Thursday, 21 April 2022

PyrrhoV7alpha is on GitHub again

 As of today 21 April 2022, the version of PyrrhoDBMS that I have been working on since 2019 is available on GitHub once again. It is still alpha code, but has a number of features of interest which this article will briefly review. Go to https://github.com/MalcolmCrowe/ShareableDataStructures/tree/master/PyrrhoV7alpha .

All textbooks on Relational Databases emphasise the imprtance of having serializable transactions, to preserve correctness in a live database. They explain the two main ways of achieving this are "pessimistic" control using two-phase locking and  "optimistic" control where transactions are subject to a validation stage during commit. Both methods are stated as being over complex, so that all of the same textbooks immediately settle for something much weaker that serialzable transactions. Furthermore, the discussion of what serialisability means for business operations is based on schedules, where likely areas of conflict are considered and avoidance strategies planned.

The international standard for the database language SQL, and all commercial database products, offer a range of "isiolation levels" which can be specified for transaction control: and generally users settle for the REPEATABLE_READ level. If SERIALIZABLE is selected, many operations are prevented with an error message along the lines that serializable transactions cannot be guaranteed.

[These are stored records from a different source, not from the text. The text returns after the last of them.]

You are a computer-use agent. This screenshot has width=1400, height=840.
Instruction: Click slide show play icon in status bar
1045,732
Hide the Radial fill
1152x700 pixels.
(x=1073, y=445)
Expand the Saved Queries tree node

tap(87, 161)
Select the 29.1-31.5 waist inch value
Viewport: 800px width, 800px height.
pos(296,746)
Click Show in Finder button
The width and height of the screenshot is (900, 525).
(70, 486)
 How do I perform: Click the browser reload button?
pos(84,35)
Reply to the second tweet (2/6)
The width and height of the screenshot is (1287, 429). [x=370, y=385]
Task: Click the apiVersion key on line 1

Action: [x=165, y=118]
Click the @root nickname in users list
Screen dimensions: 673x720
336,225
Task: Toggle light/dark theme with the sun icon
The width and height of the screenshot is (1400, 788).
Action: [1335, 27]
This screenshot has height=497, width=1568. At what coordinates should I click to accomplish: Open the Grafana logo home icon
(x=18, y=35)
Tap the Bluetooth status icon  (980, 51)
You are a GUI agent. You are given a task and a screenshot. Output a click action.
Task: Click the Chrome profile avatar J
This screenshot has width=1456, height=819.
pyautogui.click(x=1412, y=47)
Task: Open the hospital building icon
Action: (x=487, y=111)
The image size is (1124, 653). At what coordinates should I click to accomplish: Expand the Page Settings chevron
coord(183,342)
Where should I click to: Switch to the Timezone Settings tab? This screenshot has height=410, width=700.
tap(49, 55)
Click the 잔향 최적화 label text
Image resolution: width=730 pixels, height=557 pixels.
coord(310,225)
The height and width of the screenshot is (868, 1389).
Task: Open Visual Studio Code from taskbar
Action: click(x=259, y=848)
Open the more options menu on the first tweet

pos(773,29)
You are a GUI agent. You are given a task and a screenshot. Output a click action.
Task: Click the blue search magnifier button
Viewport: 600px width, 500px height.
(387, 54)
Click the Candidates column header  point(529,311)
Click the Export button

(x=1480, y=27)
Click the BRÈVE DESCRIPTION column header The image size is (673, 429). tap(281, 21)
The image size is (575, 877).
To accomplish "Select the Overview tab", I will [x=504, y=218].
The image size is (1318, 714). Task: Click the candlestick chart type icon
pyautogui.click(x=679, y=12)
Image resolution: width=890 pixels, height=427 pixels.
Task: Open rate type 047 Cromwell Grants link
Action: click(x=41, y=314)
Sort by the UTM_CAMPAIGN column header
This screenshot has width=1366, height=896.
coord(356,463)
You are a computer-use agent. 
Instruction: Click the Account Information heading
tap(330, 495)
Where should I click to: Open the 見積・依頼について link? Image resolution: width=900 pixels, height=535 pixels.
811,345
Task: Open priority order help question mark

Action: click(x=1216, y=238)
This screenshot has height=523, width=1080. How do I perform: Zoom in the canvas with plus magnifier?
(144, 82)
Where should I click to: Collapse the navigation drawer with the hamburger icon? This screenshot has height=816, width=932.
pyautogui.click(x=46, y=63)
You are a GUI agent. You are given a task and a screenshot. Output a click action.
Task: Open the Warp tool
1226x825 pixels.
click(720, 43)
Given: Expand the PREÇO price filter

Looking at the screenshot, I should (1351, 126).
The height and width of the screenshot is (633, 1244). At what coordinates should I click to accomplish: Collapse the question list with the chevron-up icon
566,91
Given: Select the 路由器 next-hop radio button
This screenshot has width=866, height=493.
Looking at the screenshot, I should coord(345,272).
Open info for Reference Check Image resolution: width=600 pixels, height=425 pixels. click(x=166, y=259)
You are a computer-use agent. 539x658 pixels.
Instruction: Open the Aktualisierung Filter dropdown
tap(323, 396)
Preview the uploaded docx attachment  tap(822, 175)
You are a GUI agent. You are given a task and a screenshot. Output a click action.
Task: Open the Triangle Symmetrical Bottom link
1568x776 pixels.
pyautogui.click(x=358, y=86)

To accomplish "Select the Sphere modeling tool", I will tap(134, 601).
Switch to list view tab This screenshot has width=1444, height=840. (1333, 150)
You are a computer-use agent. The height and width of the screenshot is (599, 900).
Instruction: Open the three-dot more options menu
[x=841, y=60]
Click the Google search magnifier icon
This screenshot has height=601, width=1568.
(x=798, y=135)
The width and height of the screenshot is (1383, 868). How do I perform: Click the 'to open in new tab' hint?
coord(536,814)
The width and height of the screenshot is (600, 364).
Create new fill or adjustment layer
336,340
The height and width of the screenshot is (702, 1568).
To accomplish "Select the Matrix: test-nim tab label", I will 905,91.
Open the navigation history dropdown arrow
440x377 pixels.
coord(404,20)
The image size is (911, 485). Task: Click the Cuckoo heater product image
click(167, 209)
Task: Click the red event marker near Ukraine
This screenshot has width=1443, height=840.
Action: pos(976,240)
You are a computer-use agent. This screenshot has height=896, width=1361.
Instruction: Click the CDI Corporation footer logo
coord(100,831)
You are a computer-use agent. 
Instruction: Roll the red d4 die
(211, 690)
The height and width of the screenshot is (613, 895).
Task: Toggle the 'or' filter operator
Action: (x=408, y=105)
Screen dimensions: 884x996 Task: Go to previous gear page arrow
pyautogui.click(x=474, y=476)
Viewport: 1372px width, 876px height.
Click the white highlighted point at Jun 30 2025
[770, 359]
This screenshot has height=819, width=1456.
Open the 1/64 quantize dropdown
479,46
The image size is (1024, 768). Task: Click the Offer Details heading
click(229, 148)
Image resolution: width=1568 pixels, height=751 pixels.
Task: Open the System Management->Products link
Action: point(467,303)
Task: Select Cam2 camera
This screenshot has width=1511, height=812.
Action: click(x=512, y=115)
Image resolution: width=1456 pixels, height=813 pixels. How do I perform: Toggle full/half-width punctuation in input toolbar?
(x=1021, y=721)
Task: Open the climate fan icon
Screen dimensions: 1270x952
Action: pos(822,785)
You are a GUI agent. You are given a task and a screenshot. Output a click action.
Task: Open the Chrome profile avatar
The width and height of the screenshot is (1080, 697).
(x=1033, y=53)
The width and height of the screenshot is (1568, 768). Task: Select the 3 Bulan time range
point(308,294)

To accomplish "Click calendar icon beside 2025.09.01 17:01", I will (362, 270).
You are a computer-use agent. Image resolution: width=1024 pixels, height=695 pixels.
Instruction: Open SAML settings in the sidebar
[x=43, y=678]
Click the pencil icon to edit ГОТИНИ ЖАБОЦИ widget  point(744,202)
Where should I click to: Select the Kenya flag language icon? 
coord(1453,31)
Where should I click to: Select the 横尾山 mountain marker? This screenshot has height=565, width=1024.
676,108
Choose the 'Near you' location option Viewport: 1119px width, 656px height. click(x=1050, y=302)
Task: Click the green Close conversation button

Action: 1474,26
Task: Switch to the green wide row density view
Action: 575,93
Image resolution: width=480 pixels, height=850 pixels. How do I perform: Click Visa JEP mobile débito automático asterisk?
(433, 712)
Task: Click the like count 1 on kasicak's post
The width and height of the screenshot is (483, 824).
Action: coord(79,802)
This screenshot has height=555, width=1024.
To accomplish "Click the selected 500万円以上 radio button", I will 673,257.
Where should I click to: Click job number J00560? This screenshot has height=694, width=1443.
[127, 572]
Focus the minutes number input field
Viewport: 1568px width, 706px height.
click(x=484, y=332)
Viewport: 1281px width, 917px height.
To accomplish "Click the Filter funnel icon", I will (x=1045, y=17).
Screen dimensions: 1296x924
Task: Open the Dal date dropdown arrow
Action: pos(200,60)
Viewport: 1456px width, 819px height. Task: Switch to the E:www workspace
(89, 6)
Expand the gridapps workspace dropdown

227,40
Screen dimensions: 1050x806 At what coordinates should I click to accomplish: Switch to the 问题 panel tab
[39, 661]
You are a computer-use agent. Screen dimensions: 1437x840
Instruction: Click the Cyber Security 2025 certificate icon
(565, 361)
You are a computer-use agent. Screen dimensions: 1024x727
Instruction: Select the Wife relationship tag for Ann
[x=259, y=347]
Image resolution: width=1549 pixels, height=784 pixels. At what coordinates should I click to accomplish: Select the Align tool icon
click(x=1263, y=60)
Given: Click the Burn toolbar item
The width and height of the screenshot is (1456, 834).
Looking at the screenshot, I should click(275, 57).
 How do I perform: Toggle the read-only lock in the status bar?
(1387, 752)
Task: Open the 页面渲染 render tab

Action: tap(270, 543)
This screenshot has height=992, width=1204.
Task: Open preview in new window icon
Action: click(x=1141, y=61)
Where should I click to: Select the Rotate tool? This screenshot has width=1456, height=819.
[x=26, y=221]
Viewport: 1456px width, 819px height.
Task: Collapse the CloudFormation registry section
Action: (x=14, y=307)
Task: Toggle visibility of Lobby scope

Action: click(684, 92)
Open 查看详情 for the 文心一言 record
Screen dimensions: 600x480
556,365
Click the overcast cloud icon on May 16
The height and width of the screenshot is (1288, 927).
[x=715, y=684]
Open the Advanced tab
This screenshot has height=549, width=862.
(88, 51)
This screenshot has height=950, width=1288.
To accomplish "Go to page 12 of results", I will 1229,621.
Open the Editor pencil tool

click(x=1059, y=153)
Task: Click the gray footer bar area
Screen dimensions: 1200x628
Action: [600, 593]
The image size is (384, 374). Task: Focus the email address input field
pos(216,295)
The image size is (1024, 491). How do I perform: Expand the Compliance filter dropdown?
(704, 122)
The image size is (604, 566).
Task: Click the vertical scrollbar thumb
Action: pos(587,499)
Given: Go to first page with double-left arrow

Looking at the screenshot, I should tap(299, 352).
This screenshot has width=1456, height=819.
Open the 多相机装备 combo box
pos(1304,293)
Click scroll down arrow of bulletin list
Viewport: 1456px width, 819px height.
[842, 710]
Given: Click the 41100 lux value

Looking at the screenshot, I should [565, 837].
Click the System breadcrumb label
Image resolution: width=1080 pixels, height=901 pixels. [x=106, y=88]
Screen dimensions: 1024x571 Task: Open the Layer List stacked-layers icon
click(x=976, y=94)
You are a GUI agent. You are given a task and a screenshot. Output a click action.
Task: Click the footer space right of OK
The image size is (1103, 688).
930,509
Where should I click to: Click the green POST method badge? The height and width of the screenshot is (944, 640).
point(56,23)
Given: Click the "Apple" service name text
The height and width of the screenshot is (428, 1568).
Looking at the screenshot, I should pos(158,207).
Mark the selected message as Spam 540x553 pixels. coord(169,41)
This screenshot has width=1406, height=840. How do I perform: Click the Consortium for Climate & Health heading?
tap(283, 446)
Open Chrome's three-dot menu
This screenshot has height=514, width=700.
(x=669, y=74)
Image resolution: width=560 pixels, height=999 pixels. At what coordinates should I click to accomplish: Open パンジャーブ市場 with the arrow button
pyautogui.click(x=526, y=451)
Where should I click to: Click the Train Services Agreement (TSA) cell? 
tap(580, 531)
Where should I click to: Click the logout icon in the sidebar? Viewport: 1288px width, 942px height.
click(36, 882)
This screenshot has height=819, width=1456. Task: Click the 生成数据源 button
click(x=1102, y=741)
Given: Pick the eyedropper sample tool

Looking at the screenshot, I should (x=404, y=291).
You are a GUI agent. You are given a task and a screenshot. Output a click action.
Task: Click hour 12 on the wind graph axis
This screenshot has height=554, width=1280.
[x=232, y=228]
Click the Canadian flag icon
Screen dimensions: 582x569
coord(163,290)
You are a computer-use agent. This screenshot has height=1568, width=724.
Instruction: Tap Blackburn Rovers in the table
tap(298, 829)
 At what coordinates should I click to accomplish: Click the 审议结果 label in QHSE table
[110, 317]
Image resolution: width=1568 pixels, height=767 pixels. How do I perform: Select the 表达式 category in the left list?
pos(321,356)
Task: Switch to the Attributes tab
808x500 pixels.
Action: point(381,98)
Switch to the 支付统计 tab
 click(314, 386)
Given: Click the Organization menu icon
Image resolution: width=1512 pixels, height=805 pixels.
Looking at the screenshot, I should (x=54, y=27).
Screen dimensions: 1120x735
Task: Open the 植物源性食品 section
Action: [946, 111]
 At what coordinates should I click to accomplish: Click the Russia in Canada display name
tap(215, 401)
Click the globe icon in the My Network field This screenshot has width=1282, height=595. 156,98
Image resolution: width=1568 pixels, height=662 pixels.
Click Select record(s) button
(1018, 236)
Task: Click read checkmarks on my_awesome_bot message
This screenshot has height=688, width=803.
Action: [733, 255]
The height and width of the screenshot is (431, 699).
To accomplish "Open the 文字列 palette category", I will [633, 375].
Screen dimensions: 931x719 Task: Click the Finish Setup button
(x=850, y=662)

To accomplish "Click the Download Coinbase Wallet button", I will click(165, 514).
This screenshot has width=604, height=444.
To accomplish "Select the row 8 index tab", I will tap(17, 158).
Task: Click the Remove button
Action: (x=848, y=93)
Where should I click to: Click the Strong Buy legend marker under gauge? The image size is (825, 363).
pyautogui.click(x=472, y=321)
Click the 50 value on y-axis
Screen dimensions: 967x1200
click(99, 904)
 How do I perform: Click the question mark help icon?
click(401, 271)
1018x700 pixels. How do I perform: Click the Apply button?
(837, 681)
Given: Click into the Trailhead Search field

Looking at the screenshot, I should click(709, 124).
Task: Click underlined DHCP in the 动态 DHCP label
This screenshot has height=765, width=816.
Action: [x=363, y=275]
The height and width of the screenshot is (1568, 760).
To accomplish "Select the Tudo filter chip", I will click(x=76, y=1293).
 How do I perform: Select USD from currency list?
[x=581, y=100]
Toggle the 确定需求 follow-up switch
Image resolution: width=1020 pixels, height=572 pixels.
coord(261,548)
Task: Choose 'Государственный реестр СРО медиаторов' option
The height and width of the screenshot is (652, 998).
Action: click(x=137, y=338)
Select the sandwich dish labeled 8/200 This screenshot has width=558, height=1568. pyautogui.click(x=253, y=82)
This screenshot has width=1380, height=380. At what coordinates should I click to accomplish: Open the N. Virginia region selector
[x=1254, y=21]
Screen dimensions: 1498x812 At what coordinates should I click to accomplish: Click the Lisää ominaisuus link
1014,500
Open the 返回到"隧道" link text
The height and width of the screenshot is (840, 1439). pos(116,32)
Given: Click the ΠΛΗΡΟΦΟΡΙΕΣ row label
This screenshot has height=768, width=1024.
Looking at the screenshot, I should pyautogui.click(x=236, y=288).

For years now, I have argued for an alternative strategy, based on the "optimistic" approach, but incorprating a full transaction log of every committed operation on the database. In fact, in a strong sense, the transaction log is the database: it is the only thing persisted on disk, and consists of a sequence of non-overlapping transaction records. All versions of Pyrrho have used this approach, which guarantees from the outset that the committed transactions were indeed serialisable, and the serialisation used is the one in the transaction log. When the server is running, all of the live data is in memory. This architecture is suited for many business databases where data (customers, accounts etc) accumulates, and less useful for use cases such as messaging hubs where data is not kept for long.

In 2019 I demonstrated with a simple DBMS called Strong (StrongDBMS) that such an approach could outperform commercial database products in situations of high concurrency and conflicting transactions.  The code for this DBMS is available in the above github repository. 

However, there were two important points in the demonstration: first, that full safety requires a style of programming based on immutable shareable data structures, and second, that my own PyrhhoDBMS was unable to commit even as many transactions as the competition, in an admittedly challenging test. Since that date I have been working to apply the approach of shareable data structures to the PyrrhoDBMS, so that it too can outperform the traditional two-phase locking products. The alpha code is now available for this version 7 of PyrrhoDBMS, and it will be presented at DBKDA 2022.

For the changes in programming techniques that are required, see previous posts in this blog. Just as strings are immutable in Java and C#, database objects such as rowsets and cursors are immutable and shareable. Queries are parsed to construct the implementing rowsets, which when traversed will use the current versions of the (immutable) base tables. The radical nature of the change in programming style can be seen in how structures are shared but never copied or cloned; taking a snapshot is simply recording the current root node, as each version has a different root node, while sharing nearly all the rest of the nodes in the structure. The server's list of database root nodes (1 per database) is briefly locked to install a new database root. Writing of data to the disk is the result of a successful commit (append storage): nothing on disk is ever overwritten.

PyrrhoV7alpha includes a set of tests that demonstrate stored procedures, constraints and triggers, user defined types and view-mediated virtual data warehousing.